Mostyn SeaPower, a subsidiary of The Port of Mostyn, has developed proposals for a tidal lagoon in the outer Dee Estuary, North Wales.
Building the 6.7 kilometre long lagoon, stretching from the breakwater at Mostyn to Point of Ayr in Flintshire, would create 300 jobs during the construction phase and up to 30 high-skilled permanent posts.
Mostyn SeaPower say the Dee Estuary is an ideal location because it has one of the highest tidal movements in the UK, as much as 10.2 metres during high spring tides, as well as having natural deep water for the installation of the turbines.
The lagoon wall will be two metres above sea level and another major benefit is that it will provide much-needed flood protection for the low-lying land along the coast which includes homes and businesses, the A548 Coast Road and the strategically important North Wales coast railway line which has suffered significant storm damage in recent years.
It will have two sets of turbine houses with three sluice gates to control the volume of water over the tidal cycle, along with lock gates allowing small vessels in and out of the sheltered lagoon.
In total there will be eight 16 megawatt turbines which will generate 298 gigawatt hours of electricity annually from the lagoon which will enclose an area of 12.2 square kilometres and has a design life of more than 100 years.
The lagoon wall will have a road running along the top and a path that will be accessible to the public.
Preparatory work, including environmental and ecological studies, has been taking place for four years and the lagoon will be designed to maintain navigational access for shipping.
Mostyn SeaPower has been working with engineering consultants Ban Nuttall from Camberley and environmental experts ABPMer, from Southampton and the company has already negotiated with the National Grid for the electricity to be used by the nearby Connah’s Quay Power Station.
It is planned to submit an application to the UK Government for a Development Consent Order by the end of 2022 and get the green light a year later.

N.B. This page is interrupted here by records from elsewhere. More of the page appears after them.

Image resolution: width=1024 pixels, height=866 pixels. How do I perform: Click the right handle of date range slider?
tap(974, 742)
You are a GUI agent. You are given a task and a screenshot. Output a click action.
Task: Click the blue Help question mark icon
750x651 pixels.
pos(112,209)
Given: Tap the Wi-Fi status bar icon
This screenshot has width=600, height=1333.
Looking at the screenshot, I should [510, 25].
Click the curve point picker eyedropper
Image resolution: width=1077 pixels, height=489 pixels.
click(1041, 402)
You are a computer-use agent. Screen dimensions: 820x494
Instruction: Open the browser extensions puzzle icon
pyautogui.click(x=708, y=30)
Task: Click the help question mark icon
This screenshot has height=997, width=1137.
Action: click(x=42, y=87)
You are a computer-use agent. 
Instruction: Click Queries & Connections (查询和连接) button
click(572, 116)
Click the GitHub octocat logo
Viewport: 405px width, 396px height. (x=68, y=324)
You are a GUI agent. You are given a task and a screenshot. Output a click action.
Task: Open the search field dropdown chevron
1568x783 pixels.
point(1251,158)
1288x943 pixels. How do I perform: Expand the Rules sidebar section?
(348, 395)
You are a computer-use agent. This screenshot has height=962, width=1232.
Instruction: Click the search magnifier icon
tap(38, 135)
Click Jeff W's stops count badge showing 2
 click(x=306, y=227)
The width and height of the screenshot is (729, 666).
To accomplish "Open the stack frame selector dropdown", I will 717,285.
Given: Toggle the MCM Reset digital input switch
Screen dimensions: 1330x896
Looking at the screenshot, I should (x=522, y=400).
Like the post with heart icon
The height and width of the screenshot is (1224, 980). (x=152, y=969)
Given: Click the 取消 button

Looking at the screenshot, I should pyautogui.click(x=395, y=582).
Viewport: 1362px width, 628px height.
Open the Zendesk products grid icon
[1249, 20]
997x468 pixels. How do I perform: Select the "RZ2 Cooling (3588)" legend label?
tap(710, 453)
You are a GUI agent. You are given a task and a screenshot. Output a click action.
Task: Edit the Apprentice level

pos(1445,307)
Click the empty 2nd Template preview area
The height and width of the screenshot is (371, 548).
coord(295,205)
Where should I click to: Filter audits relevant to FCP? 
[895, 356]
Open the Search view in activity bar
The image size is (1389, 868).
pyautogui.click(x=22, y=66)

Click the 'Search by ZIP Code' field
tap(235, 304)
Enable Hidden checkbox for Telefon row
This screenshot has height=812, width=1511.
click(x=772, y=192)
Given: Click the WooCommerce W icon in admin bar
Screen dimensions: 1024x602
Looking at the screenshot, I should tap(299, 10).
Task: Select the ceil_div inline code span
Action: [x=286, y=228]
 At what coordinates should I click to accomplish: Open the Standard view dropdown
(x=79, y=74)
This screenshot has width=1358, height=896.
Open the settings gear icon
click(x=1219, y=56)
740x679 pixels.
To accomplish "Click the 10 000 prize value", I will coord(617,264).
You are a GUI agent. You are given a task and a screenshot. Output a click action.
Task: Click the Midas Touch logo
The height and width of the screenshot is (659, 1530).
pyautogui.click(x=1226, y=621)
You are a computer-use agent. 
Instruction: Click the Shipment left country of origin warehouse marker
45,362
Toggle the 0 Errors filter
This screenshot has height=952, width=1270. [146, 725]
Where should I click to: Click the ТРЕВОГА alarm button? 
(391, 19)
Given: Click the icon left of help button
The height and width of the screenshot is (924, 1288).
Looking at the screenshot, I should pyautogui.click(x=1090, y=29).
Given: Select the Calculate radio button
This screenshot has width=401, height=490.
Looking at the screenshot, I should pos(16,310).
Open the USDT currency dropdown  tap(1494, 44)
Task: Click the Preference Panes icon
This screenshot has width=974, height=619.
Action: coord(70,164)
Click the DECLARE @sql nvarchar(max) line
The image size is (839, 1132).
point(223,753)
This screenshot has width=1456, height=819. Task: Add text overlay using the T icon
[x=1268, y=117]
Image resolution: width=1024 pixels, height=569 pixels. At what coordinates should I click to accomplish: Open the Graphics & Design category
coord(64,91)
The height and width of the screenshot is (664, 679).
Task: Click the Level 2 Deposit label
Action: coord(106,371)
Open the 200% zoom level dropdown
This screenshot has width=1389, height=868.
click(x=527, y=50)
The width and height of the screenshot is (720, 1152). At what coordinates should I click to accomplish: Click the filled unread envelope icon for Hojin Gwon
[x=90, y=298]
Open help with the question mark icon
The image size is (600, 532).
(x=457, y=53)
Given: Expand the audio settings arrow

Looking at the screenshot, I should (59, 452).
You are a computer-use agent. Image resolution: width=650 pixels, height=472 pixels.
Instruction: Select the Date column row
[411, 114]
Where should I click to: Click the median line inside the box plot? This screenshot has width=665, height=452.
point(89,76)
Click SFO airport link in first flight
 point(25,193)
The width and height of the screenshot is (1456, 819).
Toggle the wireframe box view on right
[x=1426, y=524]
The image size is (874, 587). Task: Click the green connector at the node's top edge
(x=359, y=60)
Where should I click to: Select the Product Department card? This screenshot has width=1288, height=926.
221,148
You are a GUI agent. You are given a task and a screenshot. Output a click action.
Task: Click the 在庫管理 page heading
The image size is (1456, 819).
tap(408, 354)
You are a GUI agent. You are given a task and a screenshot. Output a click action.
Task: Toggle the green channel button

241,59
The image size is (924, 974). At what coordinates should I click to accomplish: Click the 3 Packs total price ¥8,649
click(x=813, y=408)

According to APP Mer, ‘The Dee is an area of high nature conservation value. It is important therefore, that detailed information is obtained to describe the baseline ecological conditions and understand the changes that will occur as a result of constructing the proposed lagoon’.
ABPmer has been commissioned to lead a range of ecological surveys in the Estuary to inform the associated impact assessment supported by Hull Marine Laboratory and Sea Watch Foundation.
A two-year programme of fish surveys will be undertaken to understand population stock in the outer estuary, and migratory patterns of salmon and eel which could be affected by the proposed lagoon turbines. This will be underpinned by Environmental DNA (eDNA) sampling, taking advantage of major advances in the use of DNA in ecological sampling, as opposed to direct samples from individual organisms.
Marine mammal surveys will take place over a similar timeline. This work will gauge the frequency of occurrence of whales, dolphins, porpoises and seals in the proposed lagoon area. These surveys will inform understanding of the potential effects during construction and operation. Passive acoustic monitoring instruments will be used to monitor porpoise and dolphin activity.
Bird population surveys will take place over two winters, to place the populations at Mostyn in the context of the whole estuary and designated area.
The surveys started in Autumn 2020, and are expected to be completed by late 2022.